The teacher vs student thinking is industrial age paradigm. In a contemporary learning environment everyone in the classroom is both at different times … and it is critical to realise that you need to THINK this way to have that occur. At different times you learn from your students just as much as they learn from you. We need to reinvent what it means to be a “teacher” because at different times you can be a teacher, coach, facilitator, guider, supporter, coordinator, organiser, and so on … but at all times you are a learner. In fact I believe in a school it is more appropriate to think of our roles along a continuum
Beginning Learner ——————————-> Master Learner
In particular areas educators are masterful … such as specific domain areas or even in how one learns. In others we are not … but the students have a certain capacity and competency in those areas. Other people may have a greater mastery in those areas and so we learn from them or have them partner us to achieve our goal. Our job is to partner the students to develop mastery of learning in areas that they are currently weak in such that they are prepared for an ever-changing world. That involves mastering the skills, thinking, understanding and mindset that will adapt and thrive in the world.

* Job 1 *
Reproduce the rows from the line containing "Task: Click the Hip column header" through the line containing "[x=235, y=608]", word for word.

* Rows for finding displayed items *
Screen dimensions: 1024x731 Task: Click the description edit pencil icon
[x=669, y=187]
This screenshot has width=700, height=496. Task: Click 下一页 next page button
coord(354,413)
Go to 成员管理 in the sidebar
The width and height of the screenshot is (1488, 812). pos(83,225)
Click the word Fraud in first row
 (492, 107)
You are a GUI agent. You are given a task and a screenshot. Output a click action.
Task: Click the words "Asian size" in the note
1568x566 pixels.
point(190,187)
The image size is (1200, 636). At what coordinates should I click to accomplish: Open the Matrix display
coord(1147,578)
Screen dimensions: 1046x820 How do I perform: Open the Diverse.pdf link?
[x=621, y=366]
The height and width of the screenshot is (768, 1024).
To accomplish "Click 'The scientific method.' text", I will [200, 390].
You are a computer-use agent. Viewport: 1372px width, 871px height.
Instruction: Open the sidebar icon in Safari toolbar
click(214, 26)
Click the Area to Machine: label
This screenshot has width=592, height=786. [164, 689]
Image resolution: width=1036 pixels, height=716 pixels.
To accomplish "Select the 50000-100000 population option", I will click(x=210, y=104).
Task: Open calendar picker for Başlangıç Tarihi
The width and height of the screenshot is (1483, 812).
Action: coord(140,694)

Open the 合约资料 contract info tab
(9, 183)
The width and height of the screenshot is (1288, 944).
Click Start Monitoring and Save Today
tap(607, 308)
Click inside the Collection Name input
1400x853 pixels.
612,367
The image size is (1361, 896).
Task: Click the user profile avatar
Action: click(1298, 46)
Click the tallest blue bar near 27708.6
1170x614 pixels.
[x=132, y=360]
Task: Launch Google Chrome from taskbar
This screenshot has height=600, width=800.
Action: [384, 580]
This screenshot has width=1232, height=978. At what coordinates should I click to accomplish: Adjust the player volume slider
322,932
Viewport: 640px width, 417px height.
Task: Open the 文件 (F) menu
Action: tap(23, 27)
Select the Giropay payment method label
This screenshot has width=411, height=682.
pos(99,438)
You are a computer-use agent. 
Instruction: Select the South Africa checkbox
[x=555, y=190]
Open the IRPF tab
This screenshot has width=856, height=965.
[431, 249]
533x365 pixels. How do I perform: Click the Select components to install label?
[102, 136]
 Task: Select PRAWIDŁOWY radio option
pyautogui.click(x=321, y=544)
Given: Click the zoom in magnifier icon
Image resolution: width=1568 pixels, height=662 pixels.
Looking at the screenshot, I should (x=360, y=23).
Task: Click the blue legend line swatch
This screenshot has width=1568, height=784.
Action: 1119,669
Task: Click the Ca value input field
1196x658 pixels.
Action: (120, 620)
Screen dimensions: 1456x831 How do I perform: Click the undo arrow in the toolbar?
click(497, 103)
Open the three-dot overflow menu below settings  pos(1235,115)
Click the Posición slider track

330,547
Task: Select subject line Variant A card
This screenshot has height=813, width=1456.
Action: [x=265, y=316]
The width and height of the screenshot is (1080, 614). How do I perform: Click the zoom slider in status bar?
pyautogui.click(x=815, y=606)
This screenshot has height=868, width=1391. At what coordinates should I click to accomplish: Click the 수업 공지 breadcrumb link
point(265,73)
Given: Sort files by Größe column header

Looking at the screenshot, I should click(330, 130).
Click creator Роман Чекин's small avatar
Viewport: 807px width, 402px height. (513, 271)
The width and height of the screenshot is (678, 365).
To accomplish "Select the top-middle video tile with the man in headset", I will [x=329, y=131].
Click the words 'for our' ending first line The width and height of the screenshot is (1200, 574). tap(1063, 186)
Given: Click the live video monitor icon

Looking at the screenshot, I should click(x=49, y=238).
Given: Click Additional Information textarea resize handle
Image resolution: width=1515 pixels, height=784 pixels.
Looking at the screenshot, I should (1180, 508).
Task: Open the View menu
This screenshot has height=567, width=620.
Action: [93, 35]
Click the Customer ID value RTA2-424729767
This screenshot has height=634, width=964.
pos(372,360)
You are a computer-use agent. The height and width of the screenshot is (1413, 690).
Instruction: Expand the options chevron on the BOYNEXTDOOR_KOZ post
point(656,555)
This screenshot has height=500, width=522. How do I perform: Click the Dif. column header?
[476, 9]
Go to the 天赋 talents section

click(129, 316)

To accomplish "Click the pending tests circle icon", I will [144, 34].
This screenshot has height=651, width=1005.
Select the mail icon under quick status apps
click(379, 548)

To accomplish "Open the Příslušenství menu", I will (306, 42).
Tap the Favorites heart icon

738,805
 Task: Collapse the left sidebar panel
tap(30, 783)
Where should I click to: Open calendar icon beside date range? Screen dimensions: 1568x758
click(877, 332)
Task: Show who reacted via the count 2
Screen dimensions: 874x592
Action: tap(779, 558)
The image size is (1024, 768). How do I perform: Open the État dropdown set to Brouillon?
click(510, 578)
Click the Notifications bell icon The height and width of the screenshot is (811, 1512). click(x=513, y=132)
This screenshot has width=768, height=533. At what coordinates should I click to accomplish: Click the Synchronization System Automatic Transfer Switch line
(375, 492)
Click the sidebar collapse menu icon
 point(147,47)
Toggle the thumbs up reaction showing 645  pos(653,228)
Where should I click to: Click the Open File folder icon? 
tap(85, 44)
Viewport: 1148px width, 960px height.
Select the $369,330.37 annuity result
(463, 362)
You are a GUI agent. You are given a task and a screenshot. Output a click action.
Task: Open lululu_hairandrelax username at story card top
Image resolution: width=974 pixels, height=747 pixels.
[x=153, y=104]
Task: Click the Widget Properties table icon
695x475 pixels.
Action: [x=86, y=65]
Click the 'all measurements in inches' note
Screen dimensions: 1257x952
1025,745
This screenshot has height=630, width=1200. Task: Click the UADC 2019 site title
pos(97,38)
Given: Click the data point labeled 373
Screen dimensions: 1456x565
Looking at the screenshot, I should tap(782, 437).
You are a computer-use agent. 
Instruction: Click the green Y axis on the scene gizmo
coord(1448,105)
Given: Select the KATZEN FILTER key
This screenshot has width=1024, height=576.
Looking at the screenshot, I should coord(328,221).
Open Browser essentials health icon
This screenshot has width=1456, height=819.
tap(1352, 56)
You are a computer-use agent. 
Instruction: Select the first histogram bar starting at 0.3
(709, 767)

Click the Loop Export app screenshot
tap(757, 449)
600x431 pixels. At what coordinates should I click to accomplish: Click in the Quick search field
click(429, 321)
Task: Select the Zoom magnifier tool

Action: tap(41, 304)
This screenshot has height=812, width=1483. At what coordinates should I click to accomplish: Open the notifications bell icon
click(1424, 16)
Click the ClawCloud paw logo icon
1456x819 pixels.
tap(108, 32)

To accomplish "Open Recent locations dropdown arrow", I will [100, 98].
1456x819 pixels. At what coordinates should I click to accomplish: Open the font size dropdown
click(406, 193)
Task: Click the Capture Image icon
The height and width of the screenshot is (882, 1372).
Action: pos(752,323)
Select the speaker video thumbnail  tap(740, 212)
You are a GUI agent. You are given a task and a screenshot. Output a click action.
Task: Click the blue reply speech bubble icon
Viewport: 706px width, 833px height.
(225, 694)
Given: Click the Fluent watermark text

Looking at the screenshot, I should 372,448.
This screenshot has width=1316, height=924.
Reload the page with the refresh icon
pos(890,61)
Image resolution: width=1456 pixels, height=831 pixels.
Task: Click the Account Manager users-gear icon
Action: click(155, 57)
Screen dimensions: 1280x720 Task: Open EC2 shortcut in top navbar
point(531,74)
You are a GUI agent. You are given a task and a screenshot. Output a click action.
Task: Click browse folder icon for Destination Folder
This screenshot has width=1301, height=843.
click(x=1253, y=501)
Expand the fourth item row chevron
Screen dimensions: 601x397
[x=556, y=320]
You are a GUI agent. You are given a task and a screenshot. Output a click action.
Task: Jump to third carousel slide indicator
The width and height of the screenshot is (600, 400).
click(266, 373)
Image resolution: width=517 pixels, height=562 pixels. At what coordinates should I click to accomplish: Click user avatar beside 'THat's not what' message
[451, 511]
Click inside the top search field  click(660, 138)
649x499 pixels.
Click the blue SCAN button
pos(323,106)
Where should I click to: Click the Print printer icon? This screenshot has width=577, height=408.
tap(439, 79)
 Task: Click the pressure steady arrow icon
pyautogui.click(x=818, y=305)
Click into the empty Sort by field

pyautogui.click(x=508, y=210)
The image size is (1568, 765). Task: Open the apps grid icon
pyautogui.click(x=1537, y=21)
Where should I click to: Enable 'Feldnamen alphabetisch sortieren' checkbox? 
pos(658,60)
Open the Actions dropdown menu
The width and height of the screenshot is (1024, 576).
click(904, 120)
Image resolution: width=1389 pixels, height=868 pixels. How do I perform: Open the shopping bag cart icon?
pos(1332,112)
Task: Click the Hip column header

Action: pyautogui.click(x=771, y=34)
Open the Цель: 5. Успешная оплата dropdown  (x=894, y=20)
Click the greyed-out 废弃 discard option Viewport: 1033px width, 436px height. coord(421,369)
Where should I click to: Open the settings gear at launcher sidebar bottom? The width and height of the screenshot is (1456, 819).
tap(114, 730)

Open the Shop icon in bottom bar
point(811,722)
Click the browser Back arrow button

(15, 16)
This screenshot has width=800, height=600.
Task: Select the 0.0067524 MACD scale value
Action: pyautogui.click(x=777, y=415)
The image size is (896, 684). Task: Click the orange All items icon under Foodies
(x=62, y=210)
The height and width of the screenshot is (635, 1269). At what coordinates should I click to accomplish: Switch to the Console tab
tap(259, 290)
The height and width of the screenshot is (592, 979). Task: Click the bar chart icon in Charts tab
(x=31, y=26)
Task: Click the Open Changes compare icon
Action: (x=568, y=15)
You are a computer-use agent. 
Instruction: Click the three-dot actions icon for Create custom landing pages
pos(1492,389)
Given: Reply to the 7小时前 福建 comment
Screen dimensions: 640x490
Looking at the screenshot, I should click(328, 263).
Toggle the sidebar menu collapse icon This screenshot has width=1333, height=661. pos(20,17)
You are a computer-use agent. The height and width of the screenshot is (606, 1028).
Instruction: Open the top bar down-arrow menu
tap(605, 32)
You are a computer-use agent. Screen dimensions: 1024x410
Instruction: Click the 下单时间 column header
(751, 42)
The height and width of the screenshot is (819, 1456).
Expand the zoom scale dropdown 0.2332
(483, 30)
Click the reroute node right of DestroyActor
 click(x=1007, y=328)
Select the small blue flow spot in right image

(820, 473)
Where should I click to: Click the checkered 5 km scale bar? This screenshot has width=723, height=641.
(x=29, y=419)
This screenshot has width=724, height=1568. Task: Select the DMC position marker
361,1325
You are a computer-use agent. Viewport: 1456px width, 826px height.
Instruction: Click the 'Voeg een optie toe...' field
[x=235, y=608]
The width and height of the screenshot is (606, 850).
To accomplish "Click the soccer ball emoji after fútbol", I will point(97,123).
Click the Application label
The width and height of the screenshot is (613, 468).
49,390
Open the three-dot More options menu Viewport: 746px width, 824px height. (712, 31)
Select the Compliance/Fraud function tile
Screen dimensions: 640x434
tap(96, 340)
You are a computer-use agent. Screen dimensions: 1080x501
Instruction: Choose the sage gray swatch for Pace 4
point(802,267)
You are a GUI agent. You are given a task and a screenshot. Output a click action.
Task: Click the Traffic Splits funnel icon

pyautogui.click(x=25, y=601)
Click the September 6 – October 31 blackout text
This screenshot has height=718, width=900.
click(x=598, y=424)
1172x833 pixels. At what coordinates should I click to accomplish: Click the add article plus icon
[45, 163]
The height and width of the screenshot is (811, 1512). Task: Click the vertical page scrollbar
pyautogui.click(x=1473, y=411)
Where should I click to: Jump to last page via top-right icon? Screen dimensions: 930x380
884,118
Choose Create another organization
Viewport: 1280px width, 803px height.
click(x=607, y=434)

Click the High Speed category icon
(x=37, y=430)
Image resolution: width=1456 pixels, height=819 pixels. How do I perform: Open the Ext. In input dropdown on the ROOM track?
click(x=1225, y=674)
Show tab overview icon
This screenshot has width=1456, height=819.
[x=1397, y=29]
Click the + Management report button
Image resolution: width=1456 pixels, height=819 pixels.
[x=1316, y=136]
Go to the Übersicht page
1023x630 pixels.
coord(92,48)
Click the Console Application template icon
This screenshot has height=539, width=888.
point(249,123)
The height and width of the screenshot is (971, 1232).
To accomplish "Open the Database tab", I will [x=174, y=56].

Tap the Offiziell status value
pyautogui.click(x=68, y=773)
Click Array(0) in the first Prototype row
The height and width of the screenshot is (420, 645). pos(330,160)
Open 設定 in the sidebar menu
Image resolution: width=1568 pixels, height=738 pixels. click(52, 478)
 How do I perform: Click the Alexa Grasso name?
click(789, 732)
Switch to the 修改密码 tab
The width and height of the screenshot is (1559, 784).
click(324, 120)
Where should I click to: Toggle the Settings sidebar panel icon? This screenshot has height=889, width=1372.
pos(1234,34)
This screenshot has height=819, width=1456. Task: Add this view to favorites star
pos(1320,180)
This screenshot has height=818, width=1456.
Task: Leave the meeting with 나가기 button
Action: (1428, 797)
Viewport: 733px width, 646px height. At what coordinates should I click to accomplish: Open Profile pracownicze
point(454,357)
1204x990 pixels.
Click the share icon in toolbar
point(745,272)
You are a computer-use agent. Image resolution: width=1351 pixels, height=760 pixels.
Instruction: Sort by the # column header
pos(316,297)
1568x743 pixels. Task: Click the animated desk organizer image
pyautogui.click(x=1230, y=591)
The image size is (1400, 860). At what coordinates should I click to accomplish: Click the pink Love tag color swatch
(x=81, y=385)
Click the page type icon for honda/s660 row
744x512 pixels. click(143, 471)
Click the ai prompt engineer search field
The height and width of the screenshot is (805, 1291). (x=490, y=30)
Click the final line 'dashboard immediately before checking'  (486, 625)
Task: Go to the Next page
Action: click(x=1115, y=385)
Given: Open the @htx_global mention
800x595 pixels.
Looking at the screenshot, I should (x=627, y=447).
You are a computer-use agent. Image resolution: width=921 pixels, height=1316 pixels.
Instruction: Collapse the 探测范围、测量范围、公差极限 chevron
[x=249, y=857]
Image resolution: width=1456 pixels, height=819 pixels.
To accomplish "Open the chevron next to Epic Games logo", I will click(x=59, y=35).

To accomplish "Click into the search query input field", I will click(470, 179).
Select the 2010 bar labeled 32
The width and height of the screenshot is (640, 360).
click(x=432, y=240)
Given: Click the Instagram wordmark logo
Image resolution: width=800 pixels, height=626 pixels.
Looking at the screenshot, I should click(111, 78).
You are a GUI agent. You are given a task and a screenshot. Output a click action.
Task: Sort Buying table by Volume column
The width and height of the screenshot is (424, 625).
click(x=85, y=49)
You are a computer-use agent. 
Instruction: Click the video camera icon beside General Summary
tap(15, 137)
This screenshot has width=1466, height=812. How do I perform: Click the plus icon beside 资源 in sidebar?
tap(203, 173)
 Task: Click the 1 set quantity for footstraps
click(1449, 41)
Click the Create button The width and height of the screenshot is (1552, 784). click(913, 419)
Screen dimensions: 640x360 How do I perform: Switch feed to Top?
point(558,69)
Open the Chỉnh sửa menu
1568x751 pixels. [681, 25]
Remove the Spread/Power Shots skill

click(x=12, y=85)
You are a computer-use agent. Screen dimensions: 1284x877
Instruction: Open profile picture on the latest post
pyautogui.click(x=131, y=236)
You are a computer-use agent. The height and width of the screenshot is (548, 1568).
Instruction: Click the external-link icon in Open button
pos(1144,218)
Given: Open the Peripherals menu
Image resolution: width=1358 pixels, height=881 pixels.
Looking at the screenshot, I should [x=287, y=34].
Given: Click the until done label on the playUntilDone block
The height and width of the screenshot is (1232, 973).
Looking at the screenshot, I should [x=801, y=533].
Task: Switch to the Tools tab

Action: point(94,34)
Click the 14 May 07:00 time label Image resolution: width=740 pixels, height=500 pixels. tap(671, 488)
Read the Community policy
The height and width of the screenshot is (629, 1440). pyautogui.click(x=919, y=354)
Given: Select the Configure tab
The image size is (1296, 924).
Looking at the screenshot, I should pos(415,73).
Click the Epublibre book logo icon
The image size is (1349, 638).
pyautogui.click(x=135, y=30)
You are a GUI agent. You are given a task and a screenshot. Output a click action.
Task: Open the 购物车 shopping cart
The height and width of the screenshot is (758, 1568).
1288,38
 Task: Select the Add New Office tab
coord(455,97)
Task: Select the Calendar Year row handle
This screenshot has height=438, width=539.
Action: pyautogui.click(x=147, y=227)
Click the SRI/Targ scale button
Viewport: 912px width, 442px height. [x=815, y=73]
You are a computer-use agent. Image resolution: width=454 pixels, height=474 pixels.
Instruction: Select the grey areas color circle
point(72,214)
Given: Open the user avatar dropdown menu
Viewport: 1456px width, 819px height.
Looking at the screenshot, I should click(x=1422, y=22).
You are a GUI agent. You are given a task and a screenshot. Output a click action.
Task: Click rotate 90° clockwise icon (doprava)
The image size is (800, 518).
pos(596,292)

* Job 2 *
Decide whether each statement agrees with the passage on teachers as learners. Answer yes or no and quote the deciding words.
(a) The passage says that at all times you are a learner.
(b) The passage describes teacher vs student thinking as a contemporary paradigm.
(c) The passage says educators are masterful in every area.

* Exercise response 1 *
Task: Click the Hip column header

Action: pyautogui.click(x=771, y=34)
Open the Цель: 5. Успешная оплата dropdown  (x=894, y=20)
Click the greyed-out 废弃 discard option Viewport: 1033px width, 436px height. coord(421,369)
Where should I click to: Open the settings gear at launcher sidebar bottom? The width and height of the screenshot is (1456, 819).
tap(114, 730)

Open the Shop icon in bottom bar
point(811,722)
Click the browser Back arrow button

(15, 16)
This screenshot has width=800, height=600.
Task: Select the 0.0067524 MACD scale value
Action: pyautogui.click(x=777, y=415)
The image size is (896, 684). Task: Click the orange All items icon under Foodies
(x=62, y=210)
The height and width of the screenshot is (635, 1269). At what coordinates should I click to accomplish: Switch to the Console tab
tap(259, 290)
The height and width of the screenshot is (592, 979). Task: Click the bar chart icon in Charts tab
(x=31, y=26)
Task: Click the Open Changes compare icon
Action: (x=568, y=15)
You are a computer-use agent. 
Instruction: Click the three-dot actions icon for Create custom landing pages
pos(1492,389)
Given: Reply to the 7小时前 福建 comment
Screen dimensions: 640x490
Looking at the screenshot, I should click(328, 263).
Toggle the sidebar menu collapse icon This screenshot has width=1333, height=661. pos(20,17)
You are a computer-use agent. The height and width of the screenshot is (606, 1028).
Instruction: Open the top bar down-arrow menu
tap(605, 32)
You are a computer-use agent. Screen dimensions: 1024x410
Instruction: Click the 下单时间 column header
(751, 42)
The height and width of the screenshot is (819, 1456).
Expand the zoom scale dropdown 0.2332
(483, 30)
Click the reroute node right of DestroyActor
 click(x=1007, y=328)
Select the small blue flow spot in right image

(820, 473)
Where should I click to: Click the checkered 5 km scale bar? This screenshot has width=723, height=641.
(x=29, y=419)
This screenshot has width=724, height=1568. Task: Select the DMC position marker
361,1325
You are a computer-use agent. Viewport: 1456px width, 826px height.
Instruction: Click the 'Voeg een optie toe...' field
[x=235, y=608]

* Exercise response 2 *
(a) Yes: "but at all times you are a learner"
(b) No: "The teacher vs student thinking is industrial age paradigm."
(c) No: "In others we are not"